Security and privacy are key issues. Security is needed to counter threats to data and deployed devices. Privacy is important to keep sensitive data secure – for example data in medical applications. This is an area where cellular systems have an advantage since the SIM concept as used in mobile phones can be applied, albeit probably in the form of an embedded SIM since physical SIMs are too cumbersome in most applications. Another technology expected to have an important role is blockchain which allows the construction of non-editable data records where there is some form of transaction.

The supply chain for IoT is unusually complex. First there are the communication providers which may include a cellular operator or an LPWA carrier. Other providers produce generic platforms of various types. For example, Jasper (now owned by Cisco) provides a widely used IoT platform upon which applications can be built. Other providers offer infrastructure such as cloud solutions or middleware solutions. Then there are providers of specific components such as semiconductor manufacturers, device manufacturers and radio equipment companies. In view of the disparate nature of the IoT supply chain, partnerships and ecosystems and particularly important since, in most cases, no one supplier can provide a full solution.

Applications

Arguably, the most active applications for IoT so far have been in:

• Remote meter reading and smart metering for energy efficiency and better supply infrastructure. Typically driven by governments, this is a classic, although rather specialised IoT application
• Industrial applications including manufacturing and process control. Here IoT is used as a more powerful and flexible equivalent to existing control and monitoring systems
• The connected car for a host of monitoring, navigation, entertainment and communications applications. And, of course, IoT is a key enabler for the well-publicised computer-driven vehicle. This is clearly a major application area still at an early stage of development.

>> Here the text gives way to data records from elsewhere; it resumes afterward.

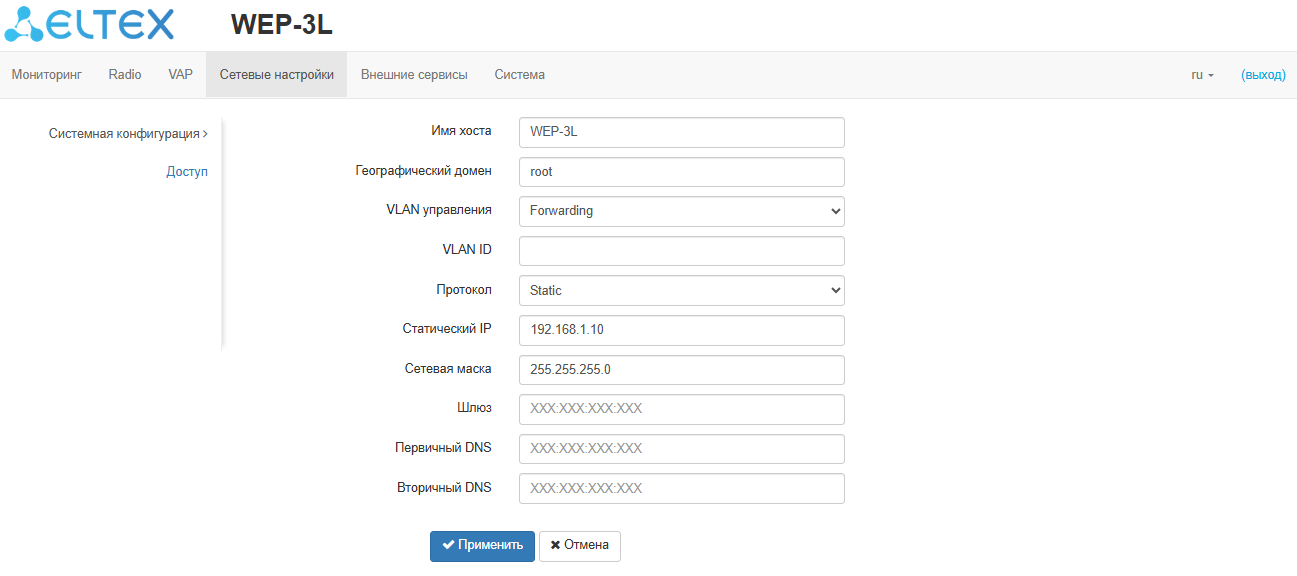Click the Шлюз gateway field
Image resolution: width=1297 pixels, height=576 pixels.
[681, 409]
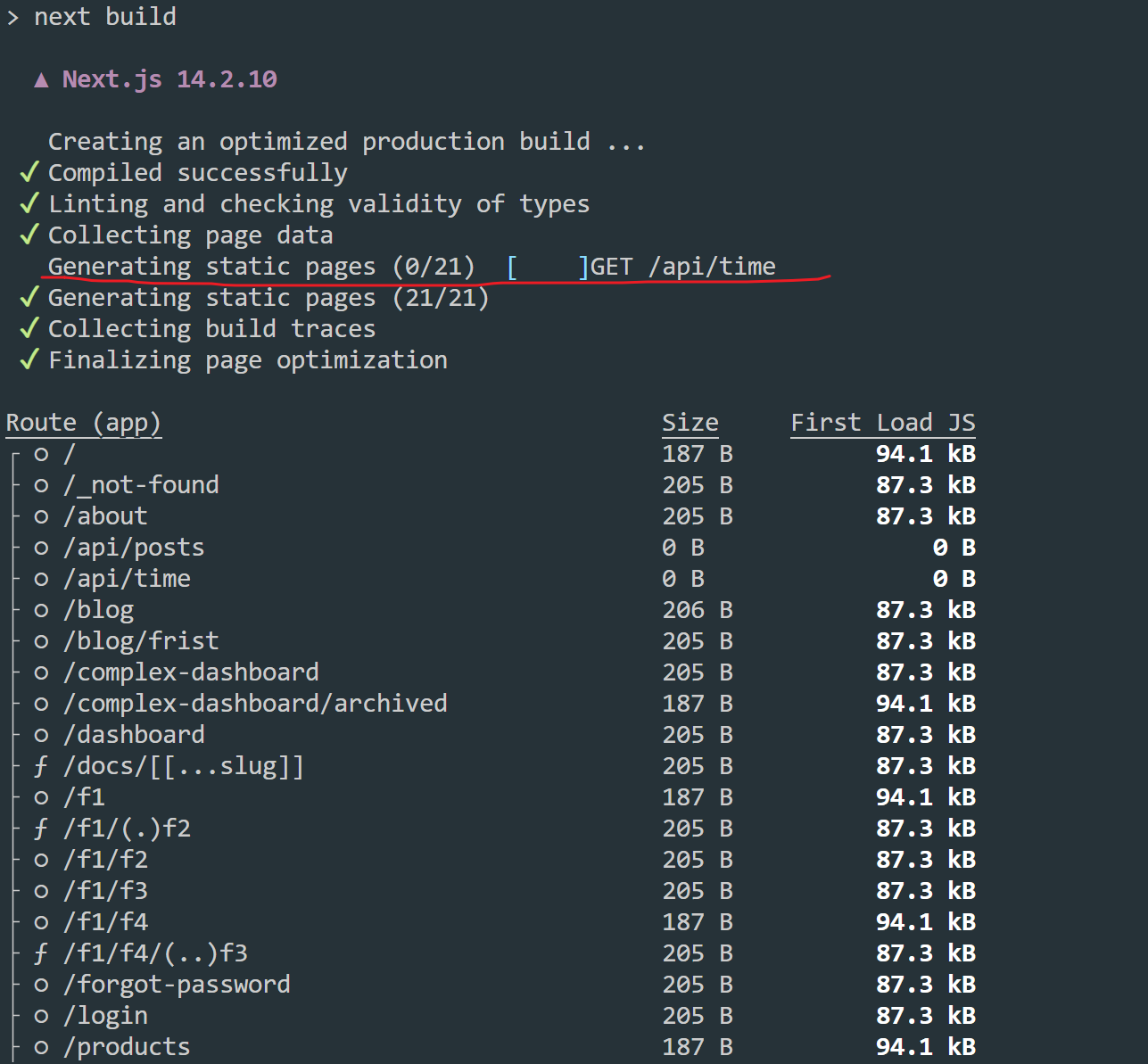Click the /complex-dashboard/archived route
Image resolution: width=1148 pixels, height=1064 pixels.
[255, 704]
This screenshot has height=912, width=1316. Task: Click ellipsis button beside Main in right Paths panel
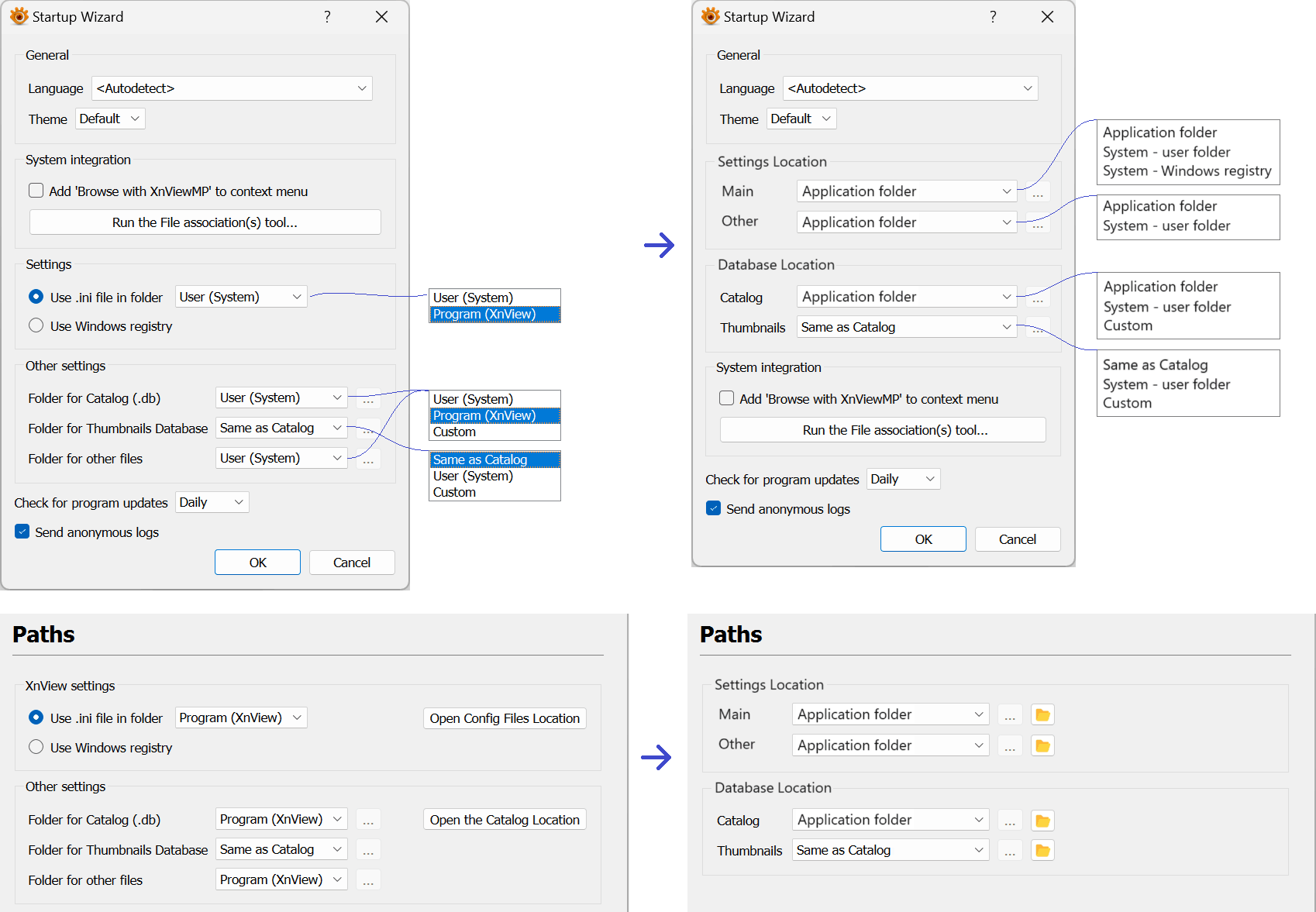[x=1009, y=714]
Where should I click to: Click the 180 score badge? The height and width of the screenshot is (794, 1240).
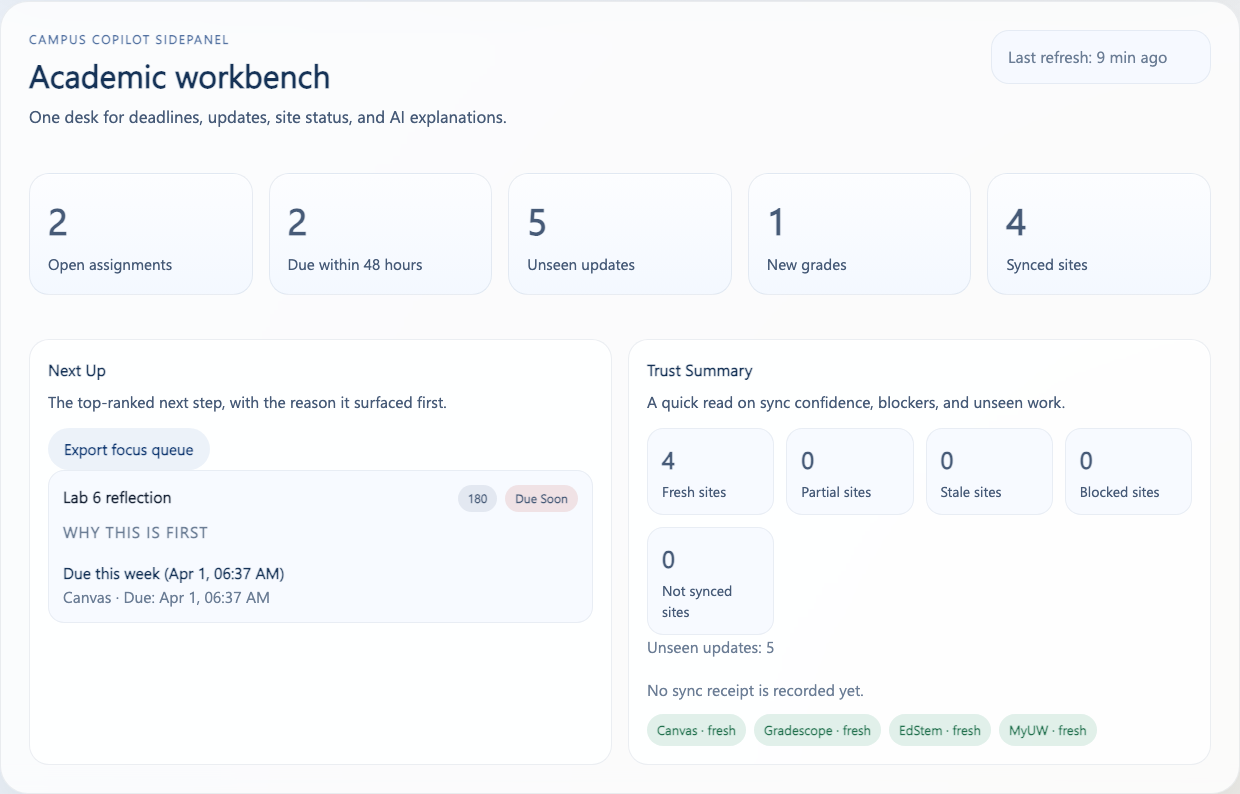tap(477, 498)
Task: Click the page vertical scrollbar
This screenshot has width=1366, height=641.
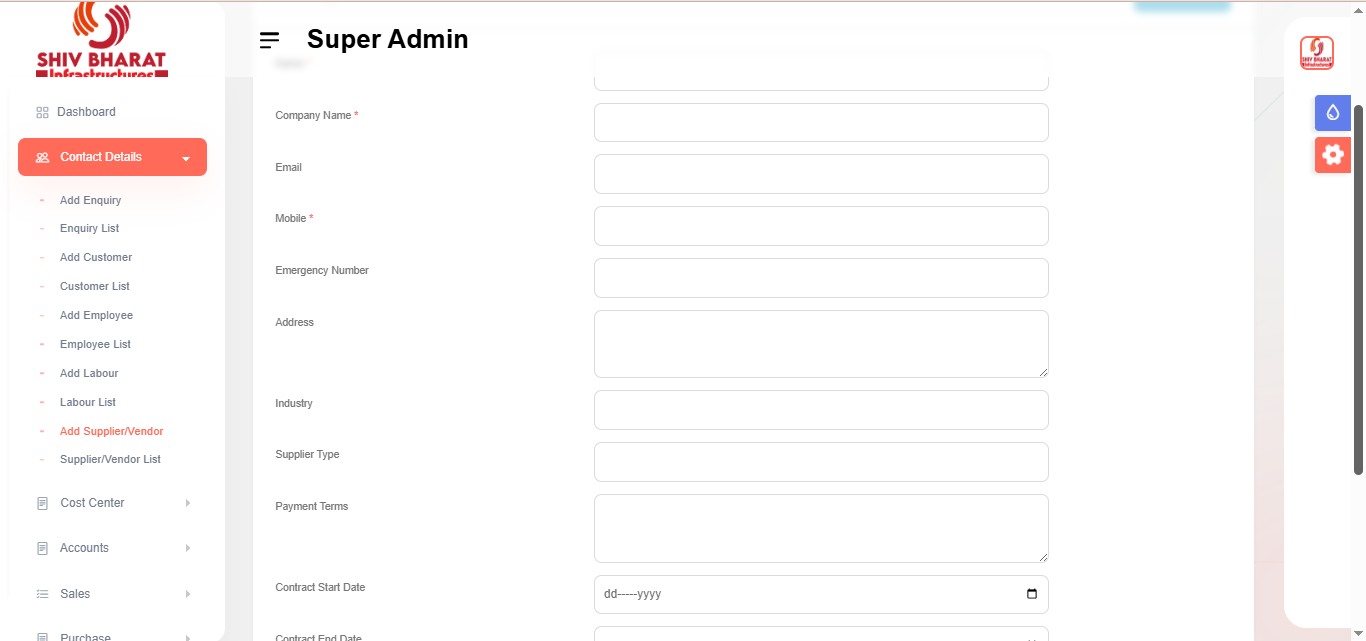Action: pyautogui.click(x=1358, y=290)
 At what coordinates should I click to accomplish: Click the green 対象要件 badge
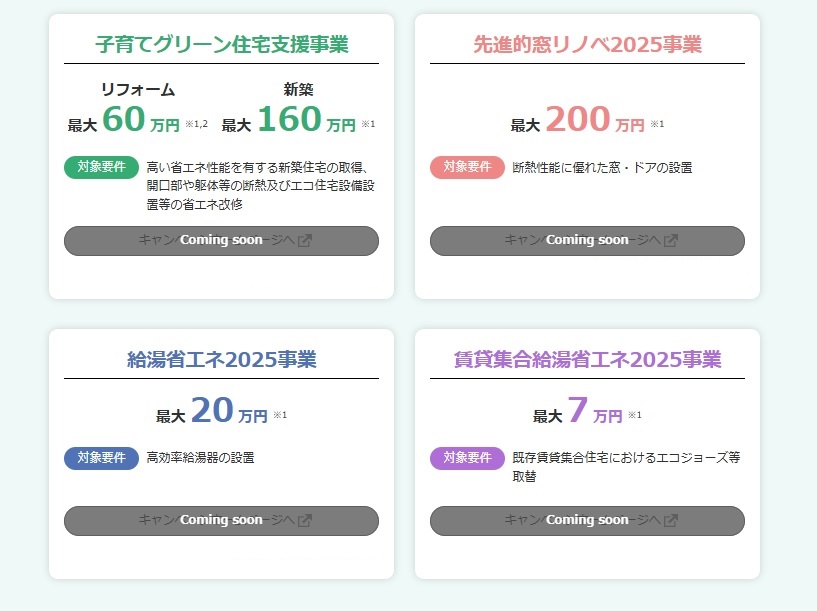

Predicting the main future areas for future activity is a difficult task. However, it seems likely that the following will be important:

• Smart city applications such as rental bikes and cars, street lighting, parking, etc. A key goal here is to connect together systems in the city that have previously operated separately
• Healthcare including systems available directly to consumers (eg fitness and vital signs monitoring) and those requiring involvement from healthcare providers (eg remote medical consultations or even surgery). One objective of the wider digitisation of healthcare, including IoT, is to move from payment on a treatment basis to payment for outcomes.
• Consumer devices for smart homes – for example connected TVs, cookers and washing machines
• Asset tracking for everything from ships and lorries to wind generators and machine tools
• Financial applications including dynamic insurance pricing, automated distribution and better investment decision making
• Military applications including for drones, autonomous systems, tracking and intelligence gathering.

Our view

Although IoT attracts a lot of interest at the current time, it can be argued it is not really a technology in its own right, but rather a coming together of multiple technologies enabling a step change in connectivity. We believe the term IoT will cease to exist in 10 years and instead the principles will be embedded as fundamental and integral parts of the industries where they are used. But this is not to diminish the importance of the subject – IoT will undoubtedly have a transformative impact in the shift to a connected digital world or, to put it another way, IoT is an extension of digital into the physical world.